Raul Araya Secchi
In 2009 I enrolled into the Biotechnology PhD program of Universidad Andres Bello in Santiago (Chile) under the supervision of Dr. Tomas Perez-Acle and my research topic was the dynamics of water molecules inside the Connexin 26 (Cx26) hemichannel using molecular dynamics simulations. This work resulted in a thesis that got me a suma cum laude PhD degree. My thesis work resulted in three publications (Jara et al. Mol. Biol. Cell. 2012; Araya-Secchi et al. Biophys. J. 2014; Escalona et al. Biophys. J. 2016)
In December 2013 I moved to Columbus Ohio (USA) to start a postdoctoral position at The Ohio State University (OSU) under the supervision of Dr. Marcos Sotomayor. There I accomplished a long-sought dream: to learn protein X-ray crystallography. During this time, I worked in a project devoted to elucidating the structure and mechanical properties of proteins that form the inner-ear tip links, essential for hearing in mammals. My work resulted in the characterization of unique structural features of protocadherin15 that may play a key role in sound mechanotransduction. In this period, I participated in three high impact publications (Araya-Secchi et al. Nat. Commun. 2016; De-la-Torre et al. Biophys. J. 2018 and Choudary et al. PNAS. 2020) and one review (Jaiganesh et al. CSH Perspect. Biol. 2018).

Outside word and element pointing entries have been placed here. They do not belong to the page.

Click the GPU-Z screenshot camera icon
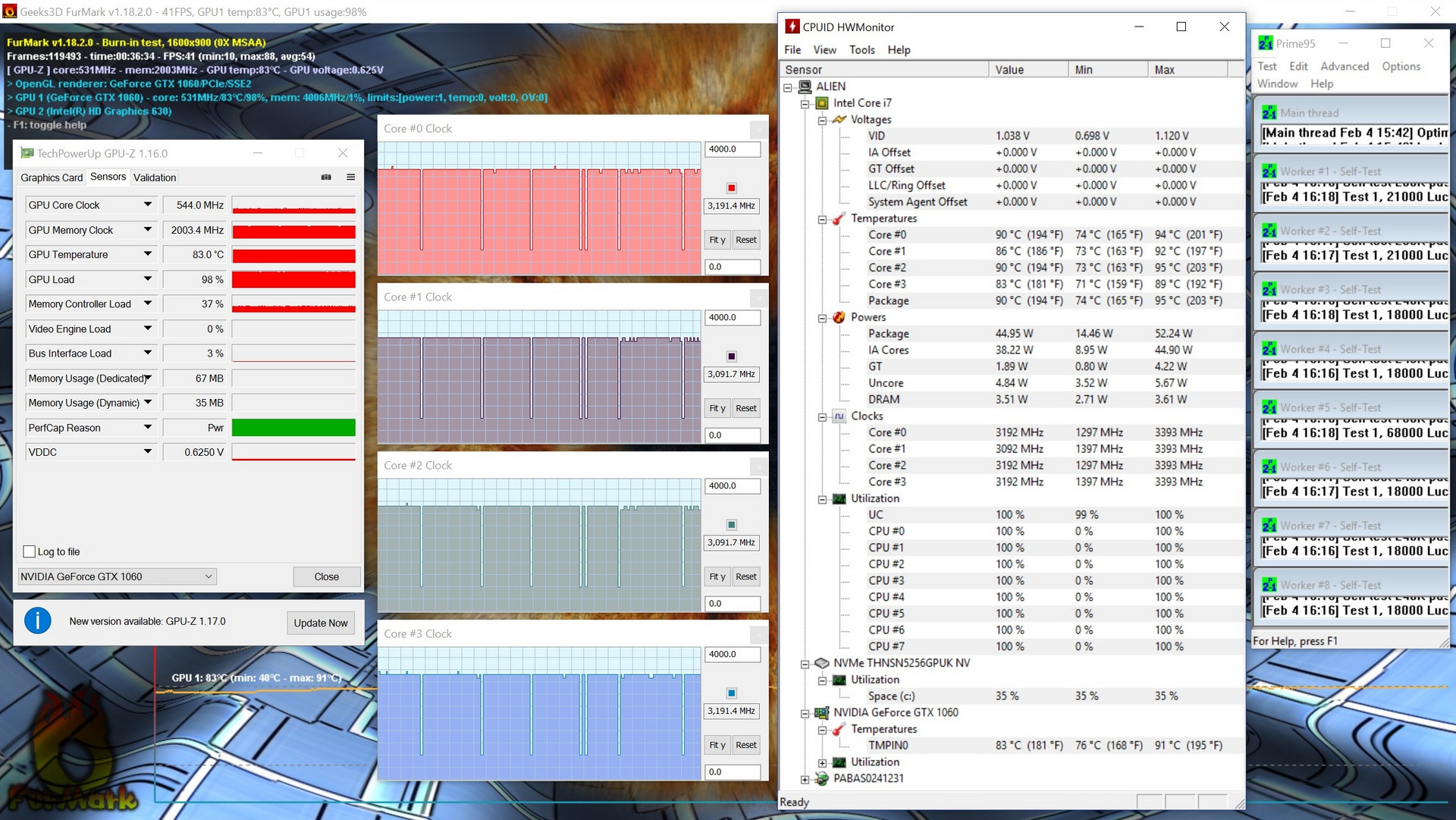The height and width of the screenshot is (820, 1456). coord(326,178)
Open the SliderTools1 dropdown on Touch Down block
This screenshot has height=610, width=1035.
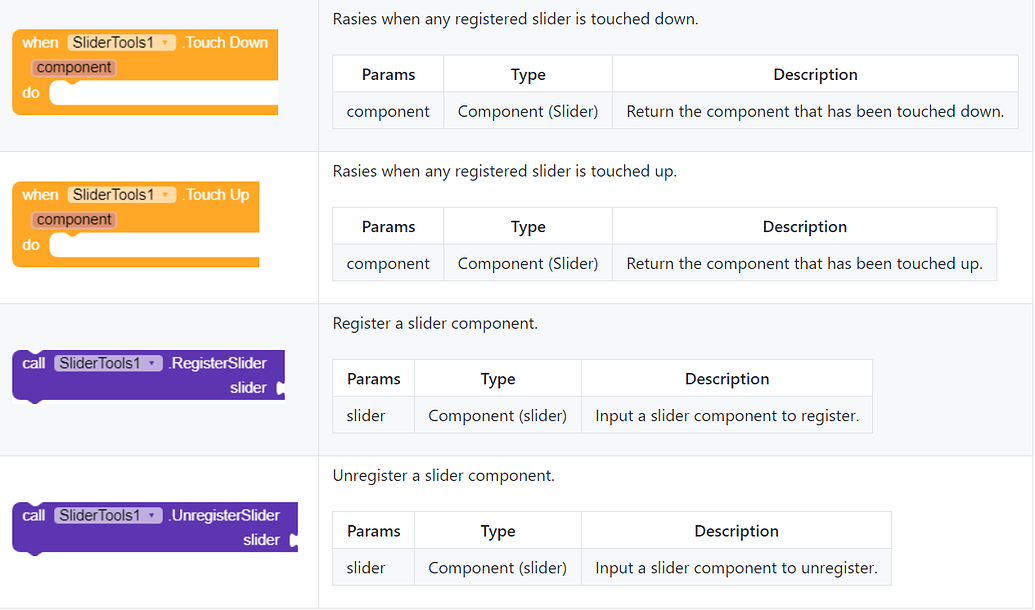121,42
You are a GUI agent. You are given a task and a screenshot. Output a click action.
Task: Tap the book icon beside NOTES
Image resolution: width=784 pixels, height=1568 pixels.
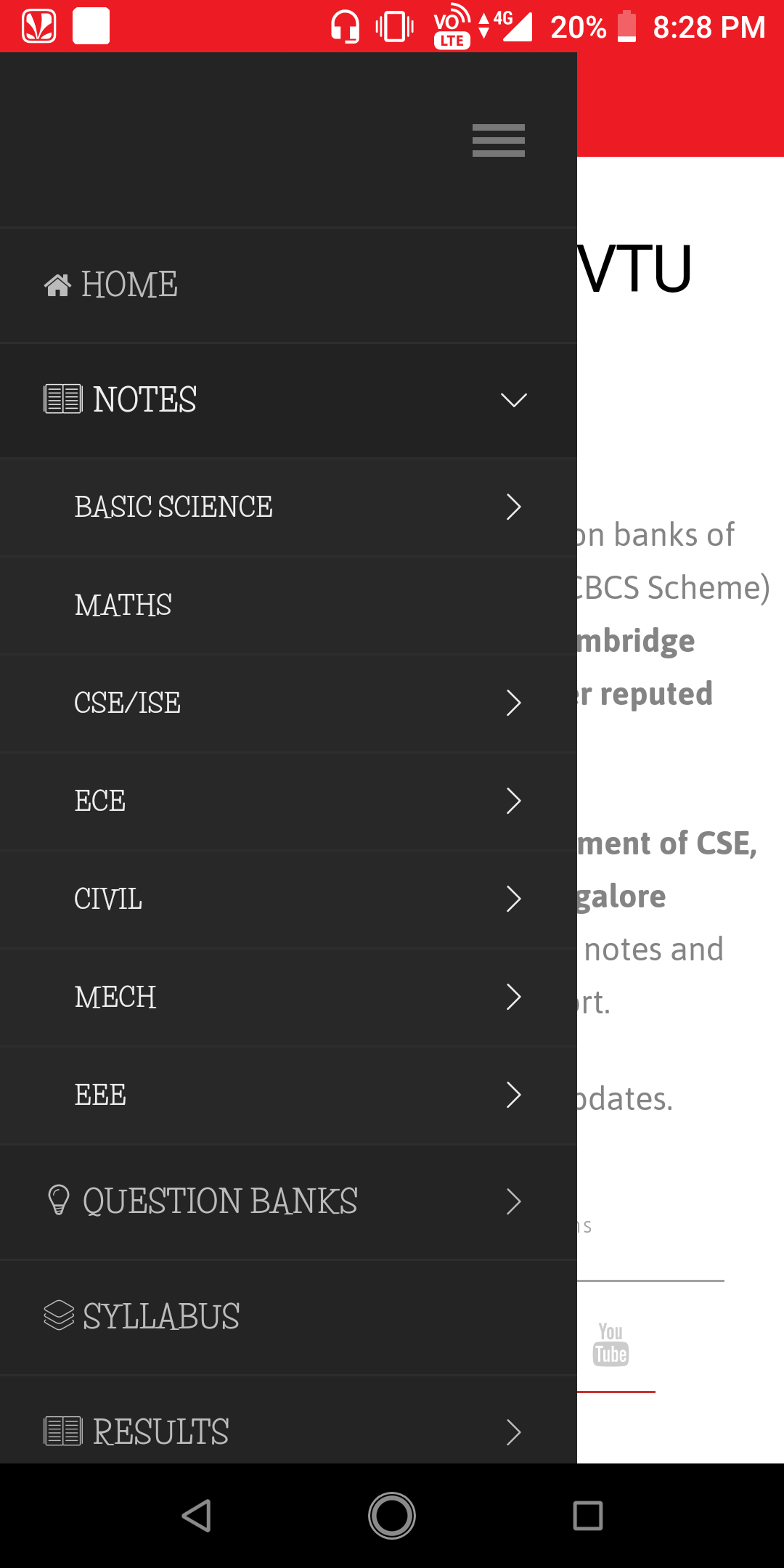[63, 399]
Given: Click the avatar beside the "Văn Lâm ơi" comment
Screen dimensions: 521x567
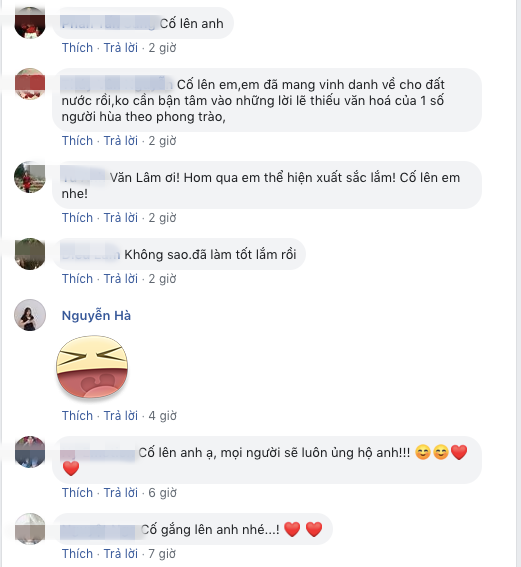Looking at the screenshot, I should (x=30, y=177).
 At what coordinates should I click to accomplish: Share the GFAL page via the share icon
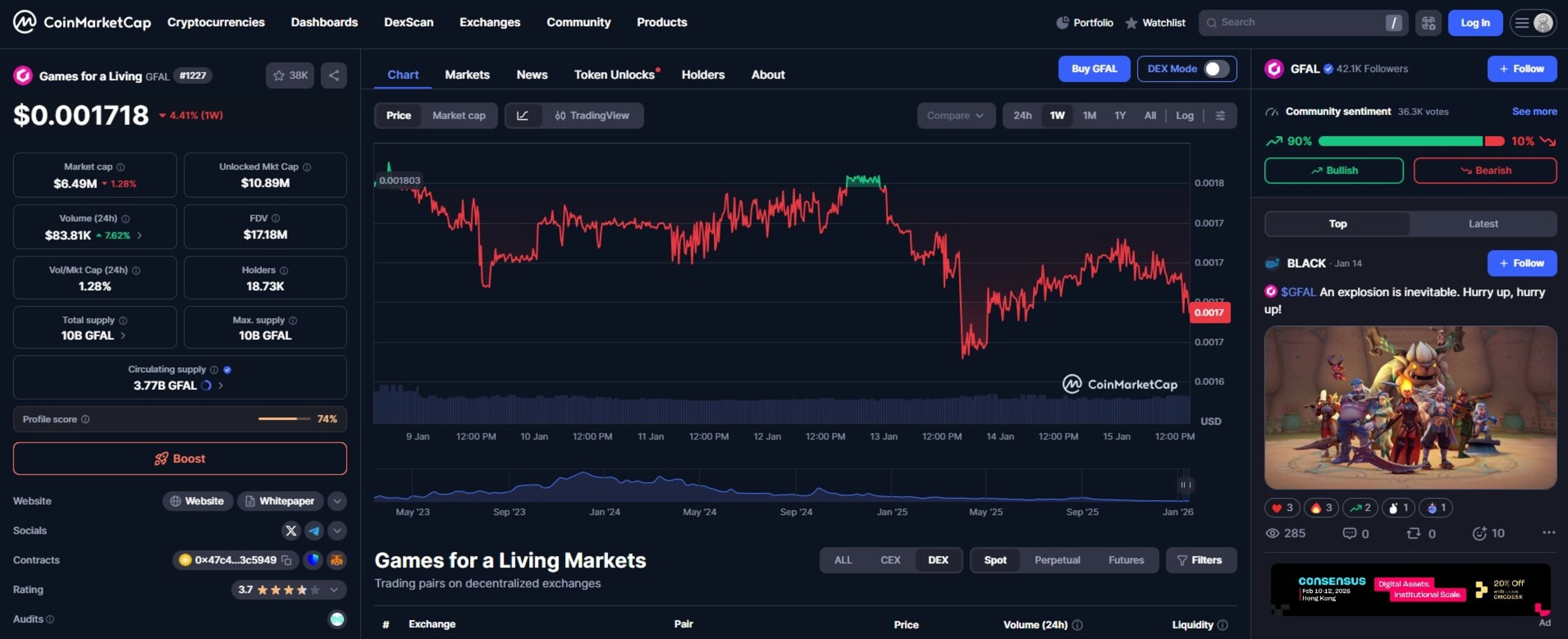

In 2016 I moved to Copenhagen Denmark to start a second postdoctoral stay at University of Copenhagen under the supervision of Dr. Lise Arleth. Here I participated in an integrative structural biology project focused on the effect of membrane composition on the structure, dynamics, and function of membrane proteins. My work involved the integration of computer simulations with experimental data obtained by SAXS, SANS, NMR and Neutron Reflectometry (NR) of proteins samples embedded on lipid nano-discs or deposited on lipid covered surfaces. One of the biggest highlights of this work was the generation of the first structural model of GHR, a protein that contains a large, disordered region which makes it unamenable to typical structural biology approaches (Kassem, Araya-Secchi et. al. Science Advances. 2021).